Alive Inside follows Mr Cohen’s work with his non-profit group Music and Memory, which promotes “the use of personalised music with nursing homes, community services and families, so that every person with some form of dementia who might benefit has access”.

The documentary won the 2014 Sundance Film Festival Audience Award for US Documentary — an accolade that left Mr Cohen “stunned”.

“I’m a social worker who also spent a career in technology firms,” he said. “In 2006 I heard a journalist talk about how everyone has iPods. Well, young people may, and many of us adults, but I thought that was certainly not true for nursing homes.

“I Googled ‘iPods’ and ‘nursing homes’ — in the US, with 16,000 nursing homes, I couldn’t find one using iPods for their residents.
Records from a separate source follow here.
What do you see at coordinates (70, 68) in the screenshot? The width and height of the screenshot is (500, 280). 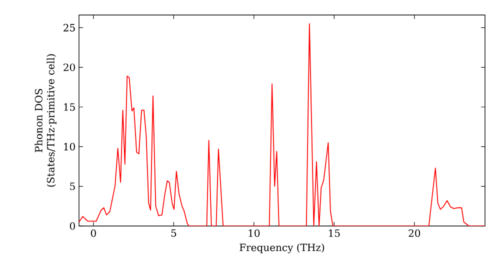 I see `y-tick-label: 20` at bounding box center [70, 68].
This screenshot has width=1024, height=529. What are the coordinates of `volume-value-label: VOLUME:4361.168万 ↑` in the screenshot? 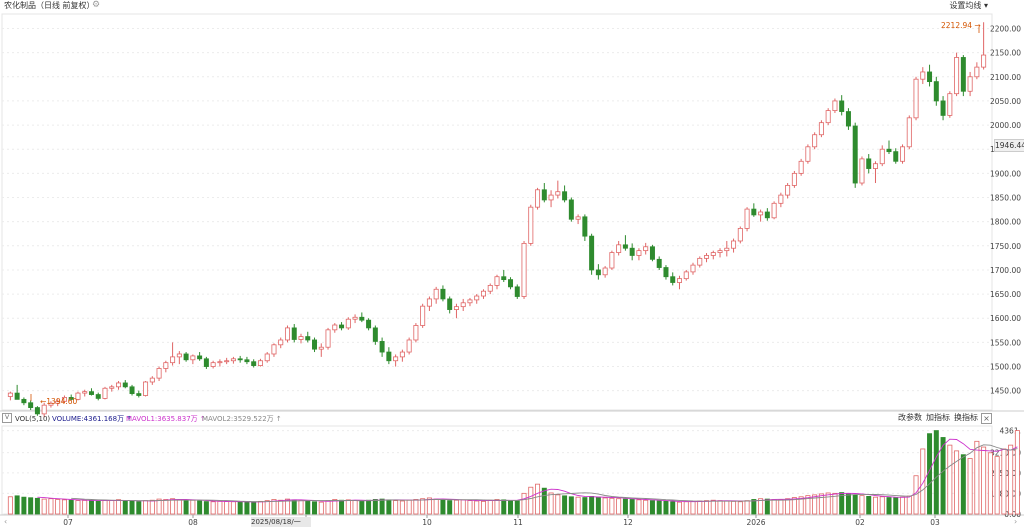 It's located at (92, 419).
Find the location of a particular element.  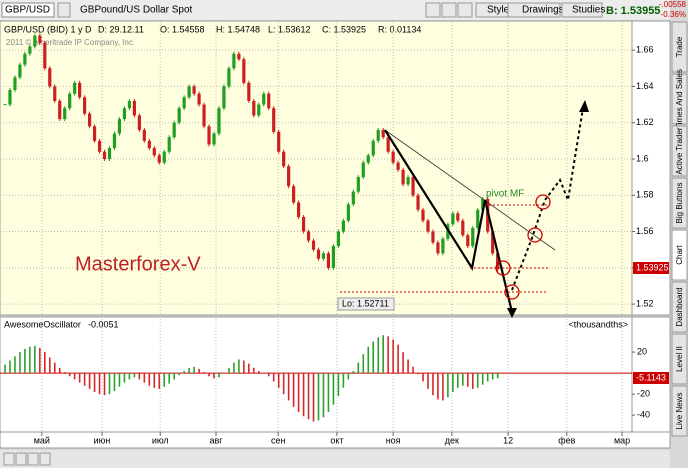

side-tab-label: Trade is located at coordinates (680, 46).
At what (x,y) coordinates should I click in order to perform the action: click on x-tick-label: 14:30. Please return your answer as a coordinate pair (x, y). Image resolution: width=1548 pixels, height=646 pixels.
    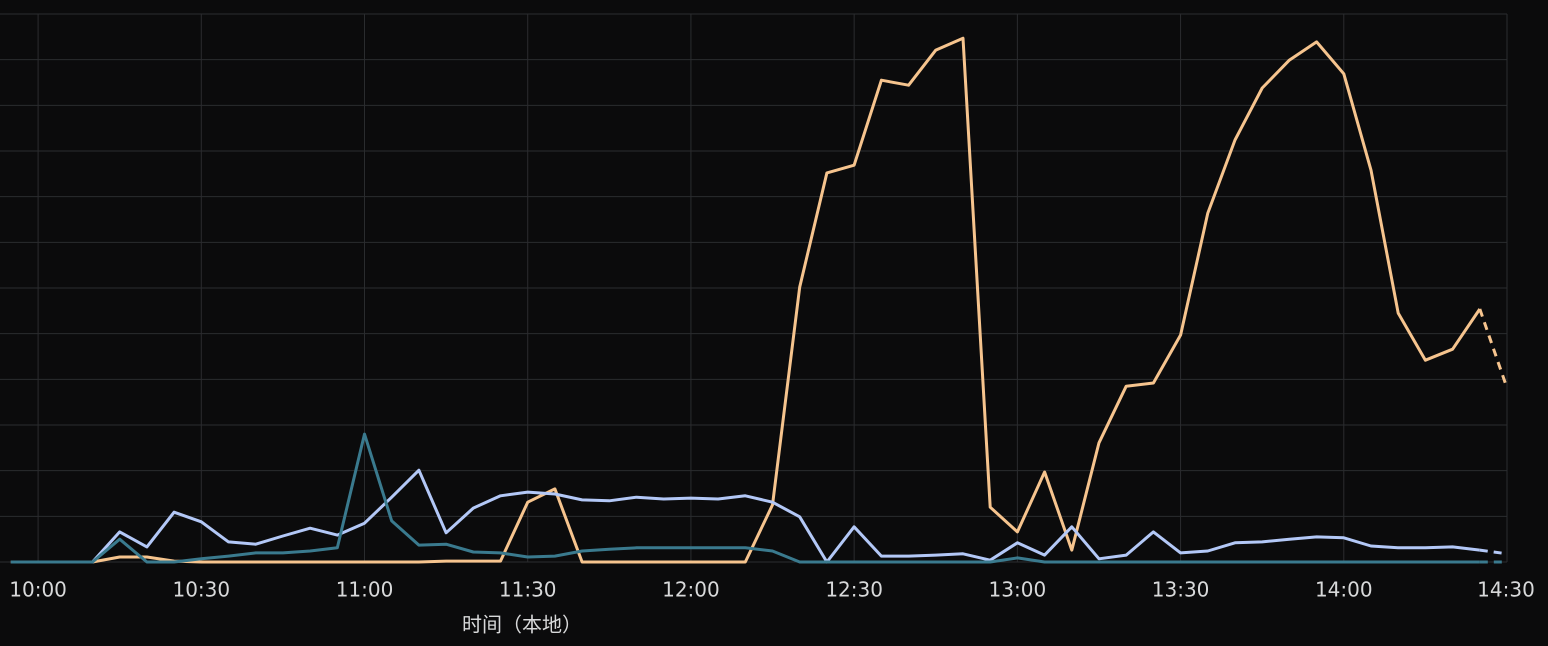
    Looking at the image, I should click on (1506, 590).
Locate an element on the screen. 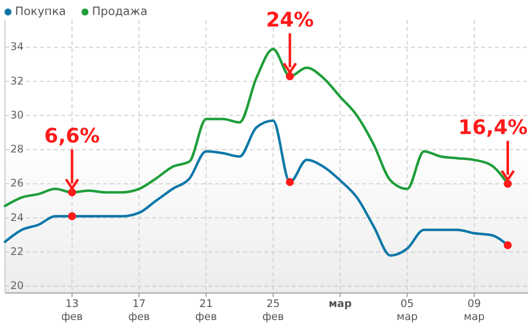  x-tick-label: мар is located at coordinates (340, 304).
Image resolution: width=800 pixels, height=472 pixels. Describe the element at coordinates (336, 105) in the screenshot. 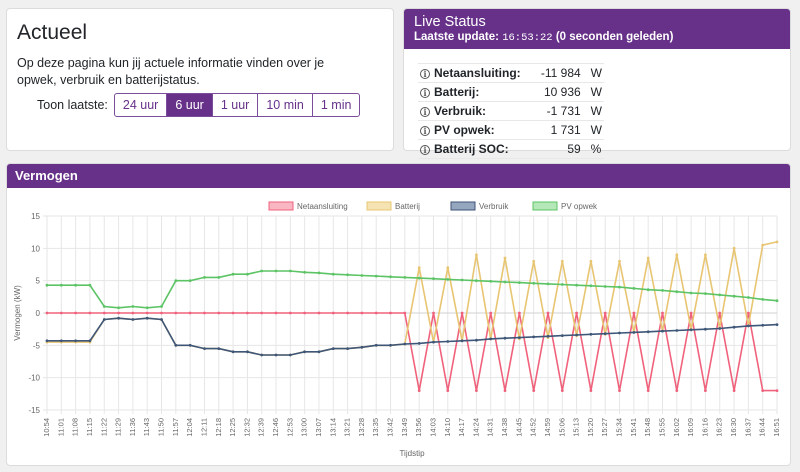

I see `range-button-1-min: 1 min` at that location.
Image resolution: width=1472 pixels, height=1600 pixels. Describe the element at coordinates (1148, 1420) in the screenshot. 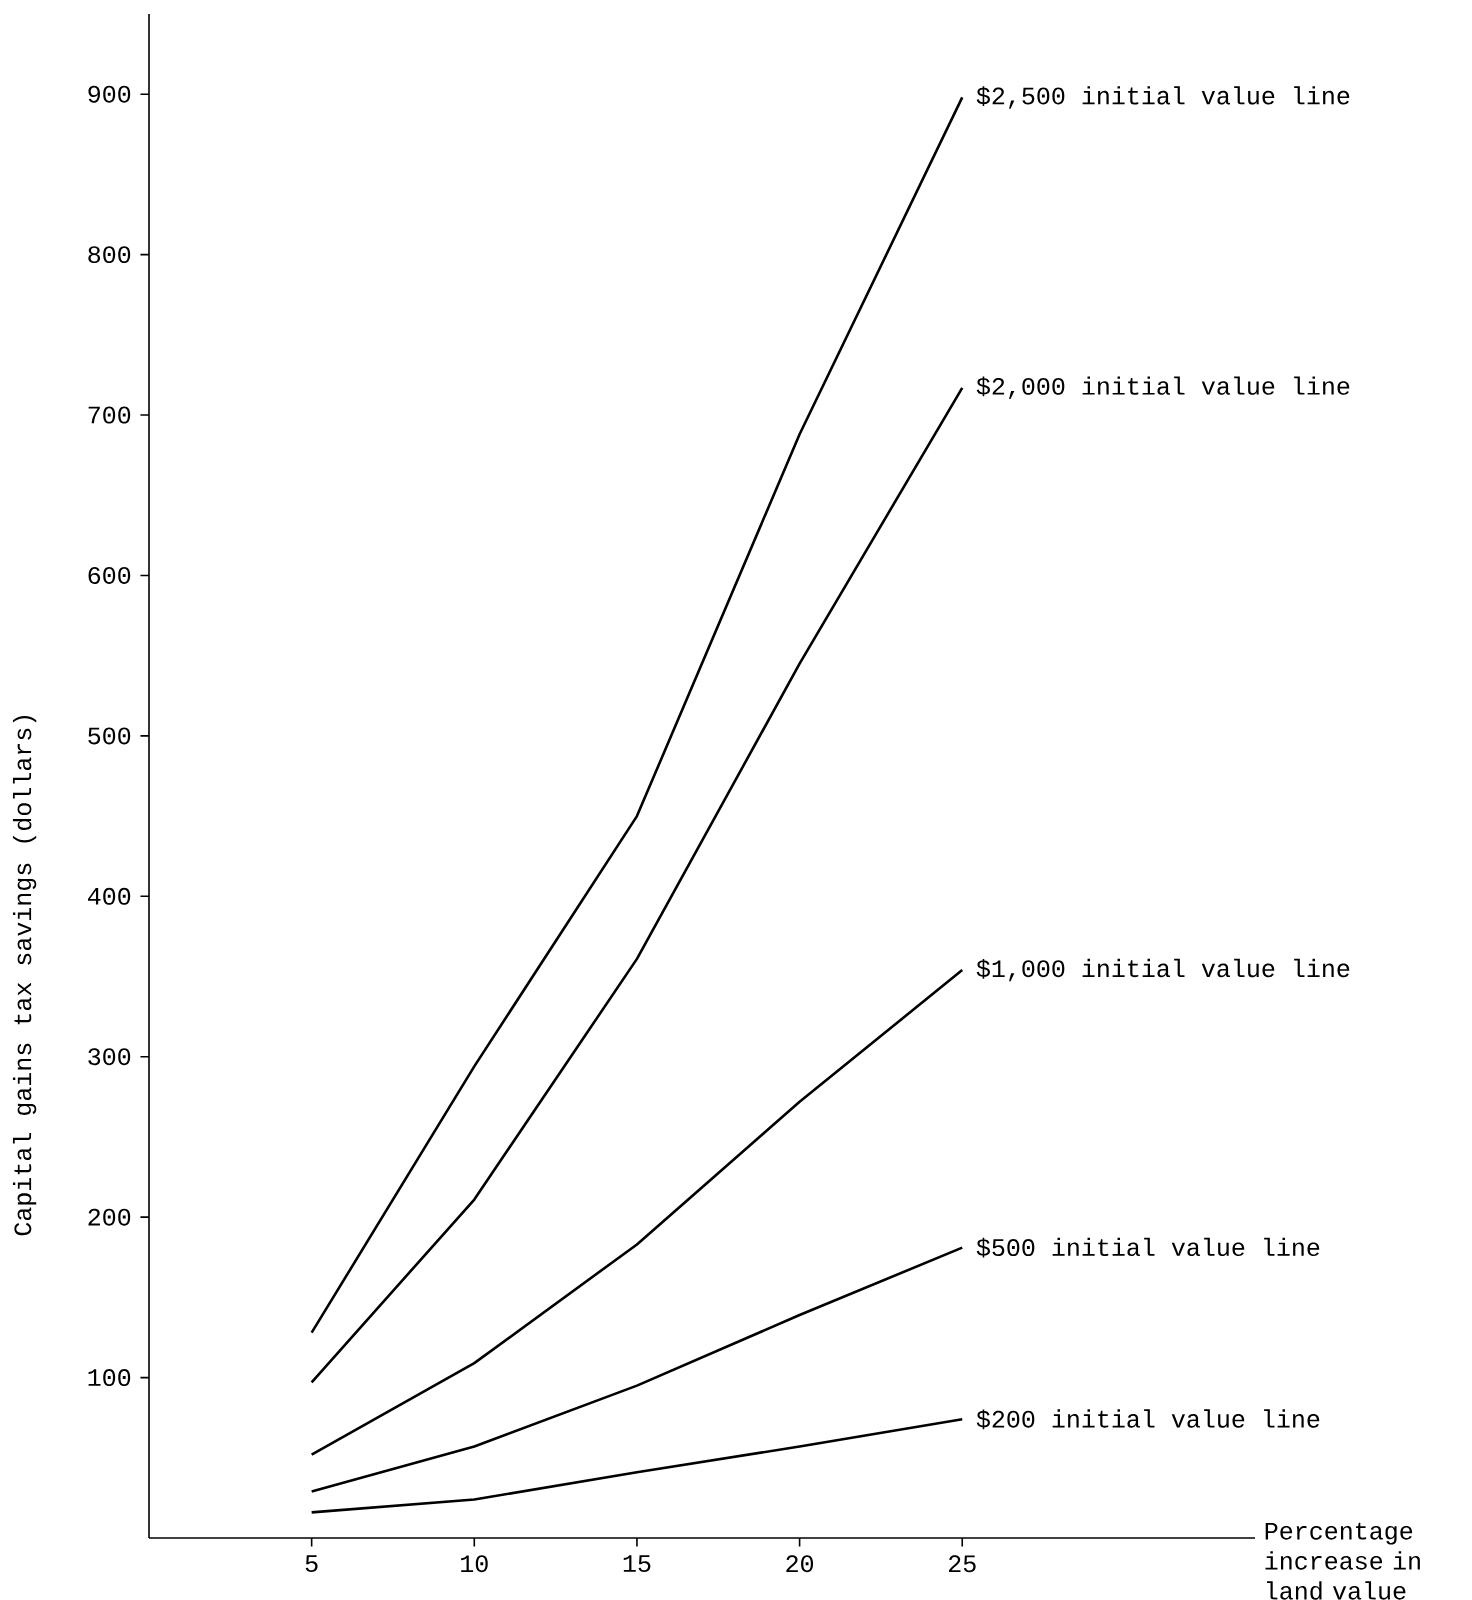

I see `series-label: $200 initial value line` at that location.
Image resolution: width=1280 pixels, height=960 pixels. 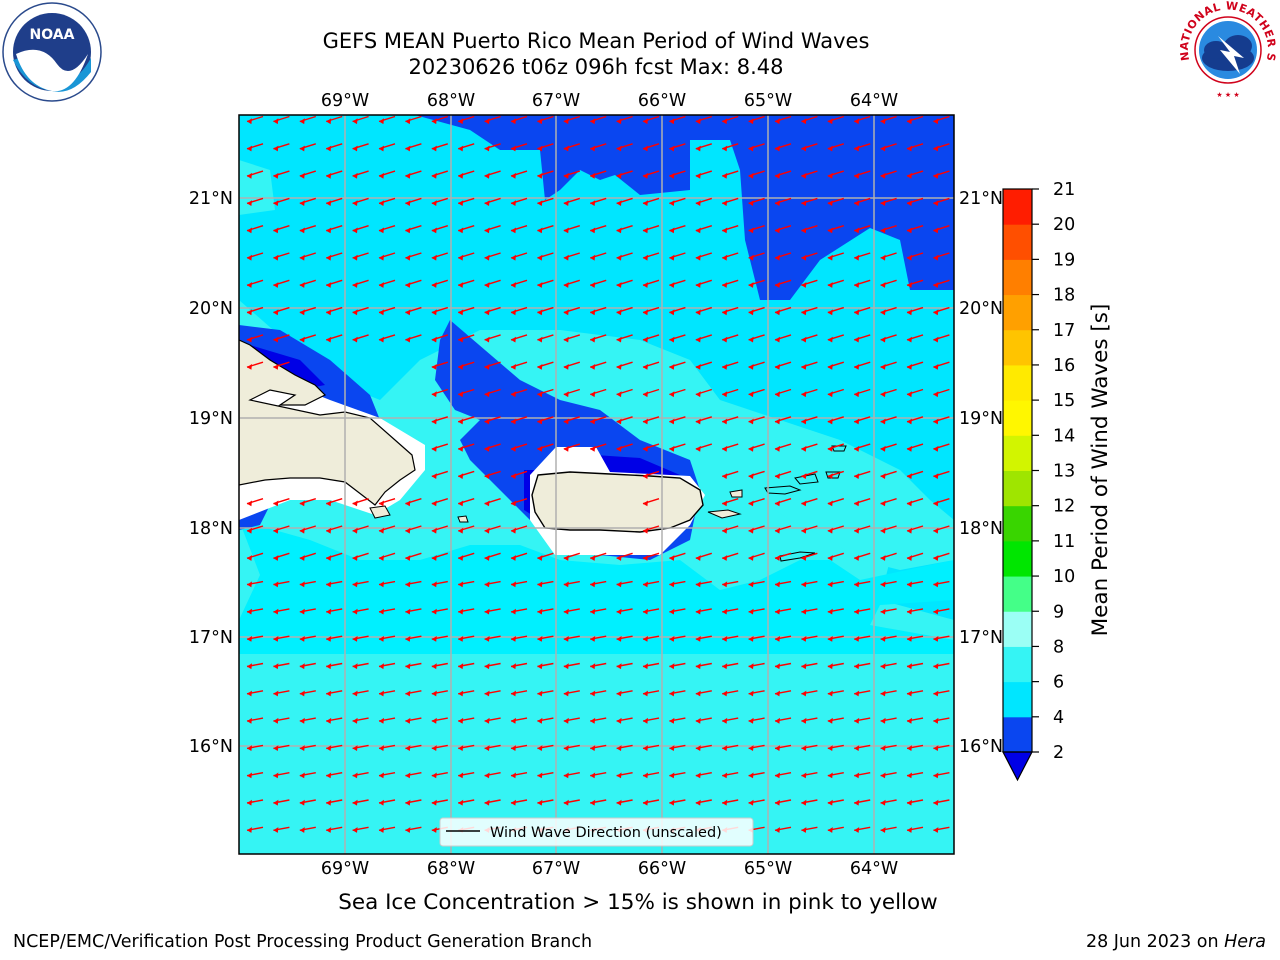 What do you see at coordinates (211, 529) in the screenshot?
I see `lat-label-left: 18°N` at bounding box center [211, 529].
So I called a nursing home near my home and said, ‘I know that music is already your number one recreational activity, but can we see if there is any added value if we were to totally individualise the music?’ It was an instant hit.”

Mr Cohen advises those who know a dementia patient to create a personalised playlist for them. You can download ‘How to Create a Personalized Playlist for your Loved One’ from the musicandmemory.org website.

“If they are in a care home, encourage the home to become Music and Memory certified so that they maximise the outcomes generated from this approach,” he said. “We have 700 care homes, hospices, home-care programmes and hospitals in 45 states, seven Canadian provinces and six other countries that have integrated this approach.”

Alive Inside will be screened at BUEI’s Tradewinds Theatre from 5pm on Saturday and tickets cost $20.

Mr Cohen will speak and answer questions after the movie.